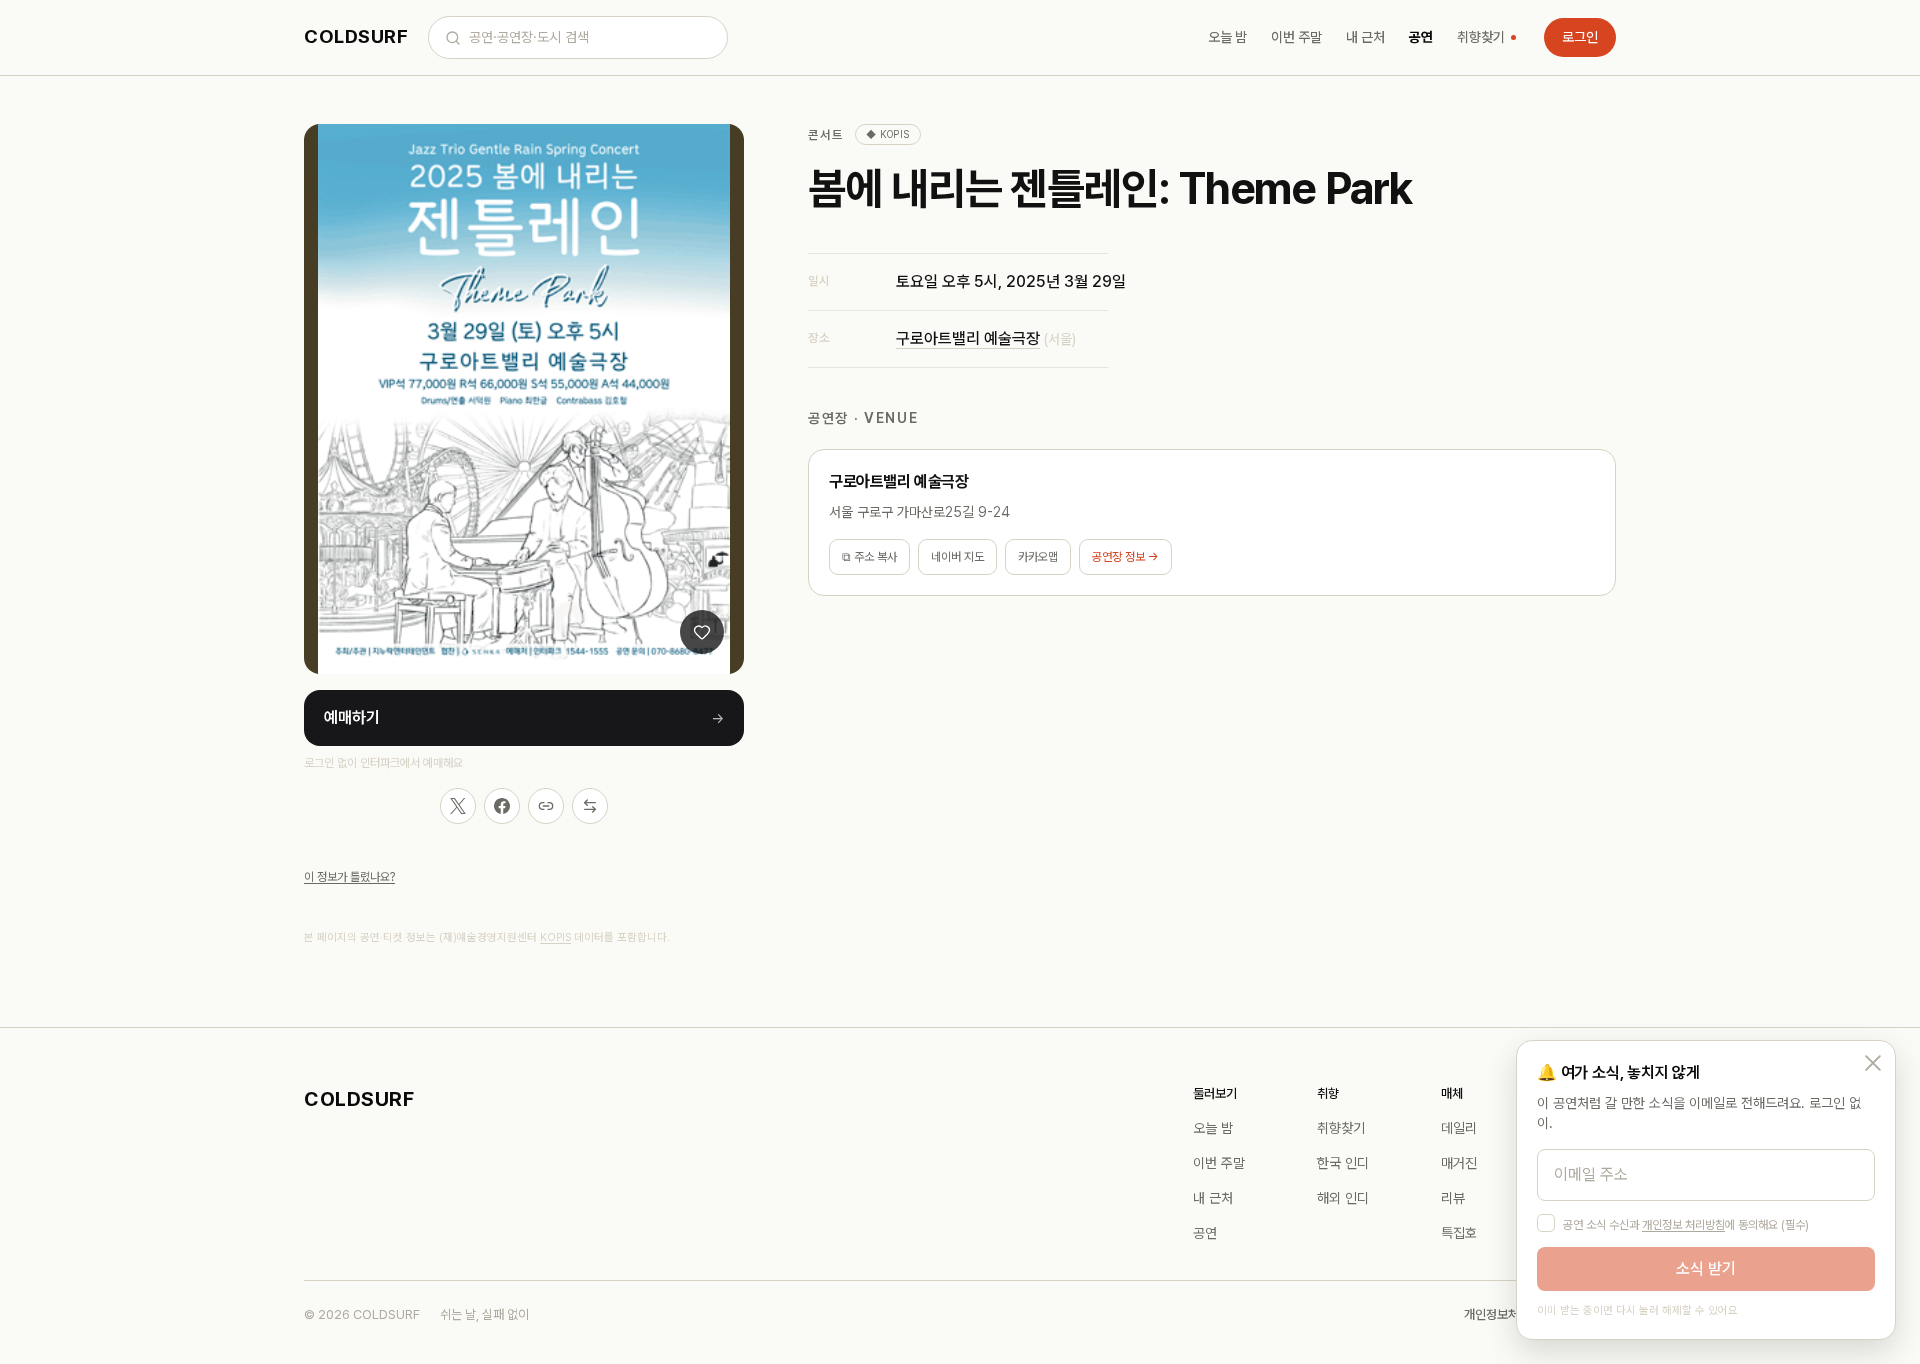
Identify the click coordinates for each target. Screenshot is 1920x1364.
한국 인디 (1343, 1163)
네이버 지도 (957, 557)
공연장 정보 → (1125, 557)
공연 (1421, 37)
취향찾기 (1481, 37)
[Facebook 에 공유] (502, 806)
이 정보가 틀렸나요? (349, 877)
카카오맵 (1038, 557)
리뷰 (1453, 1198)
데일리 (1459, 1128)
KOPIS (555, 937)
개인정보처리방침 (1508, 1314)
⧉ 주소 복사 (869, 557)
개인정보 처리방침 (1683, 1225)
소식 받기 (1706, 1268)
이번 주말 (1296, 37)
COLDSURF (356, 36)
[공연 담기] (702, 632)
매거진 (1459, 1163)
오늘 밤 (1227, 37)
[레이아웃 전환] (590, 806)
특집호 (1459, 1233)
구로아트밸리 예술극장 (968, 338)
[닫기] (1873, 1063)
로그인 (1580, 37)
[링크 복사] (546, 806)
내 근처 (1365, 37)
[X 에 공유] (458, 806)
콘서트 (825, 135)
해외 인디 (1343, 1198)
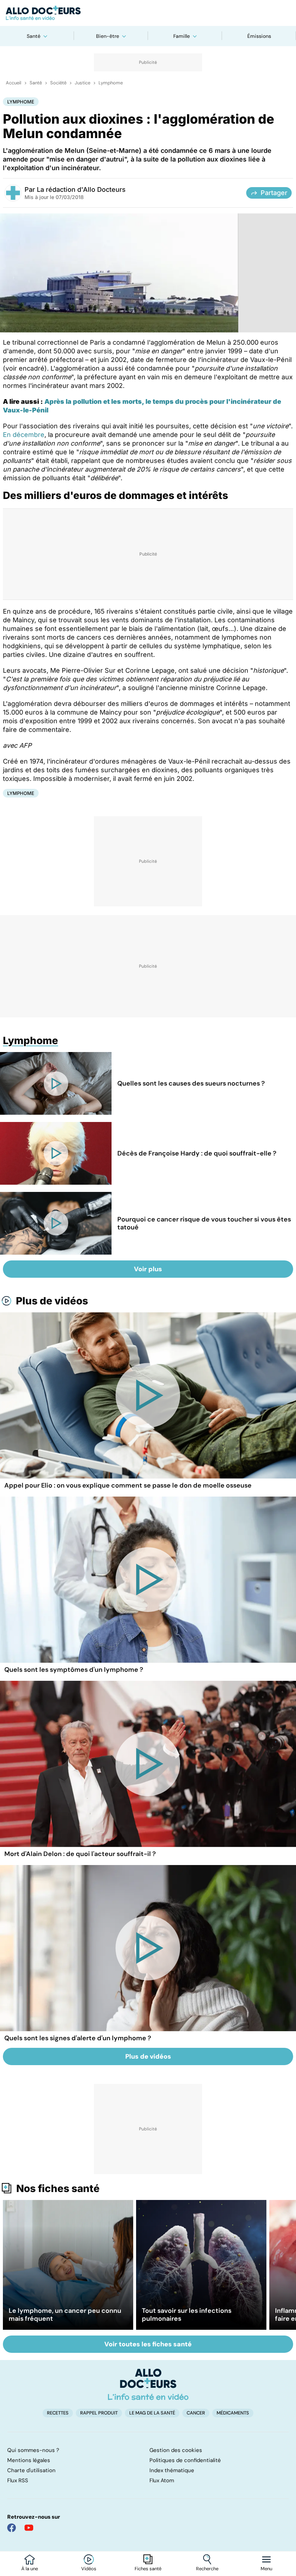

• • • • •

Inclusive range, exact copy: the line containing "네이버 지도 (957, 557)" through the last line of the listing. Print nothing else, and no pictures.

RESPONSE TO THIS TASK |
네이버 지도 (957, 557)
공연장 정보 → (1125, 557)
공연 (1421, 37)
취향찾기 (1481, 37)
[Facebook 에 공유] (502, 806)
이 정보가 틀렸나요? (349, 877)
카카오맵 (1038, 557)
리뷰 (1453, 1198)
데일리 (1459, 1128)
KOPIS (555, 937)
개인정보처리방침 (1508, 1314)
⧉ 주소 복사 (869, 557)
개인정보 처리방침 (1683, 1225)
소식 받기 (1706, 1268)
이번 주말 (1296, 37)
COLDSURF (356, 36)
[공연 담기] (702, 632)
매거진 (1459, 1163)
오늘 밤 (1227, 37)
[레이아웃 전환] (590, 806)
특집호 (1459, 1233)
구로아트밸리 예술극장 (968, 338)
[닫기] (1873, 1063)
로그인 (1580, 37)
[링크 복사] (546, 806)
내 근처 (1365, 37)
[X 에 공유] (458, 806)
콘서트 (825, 135)
해외 인디 (1343, 1198)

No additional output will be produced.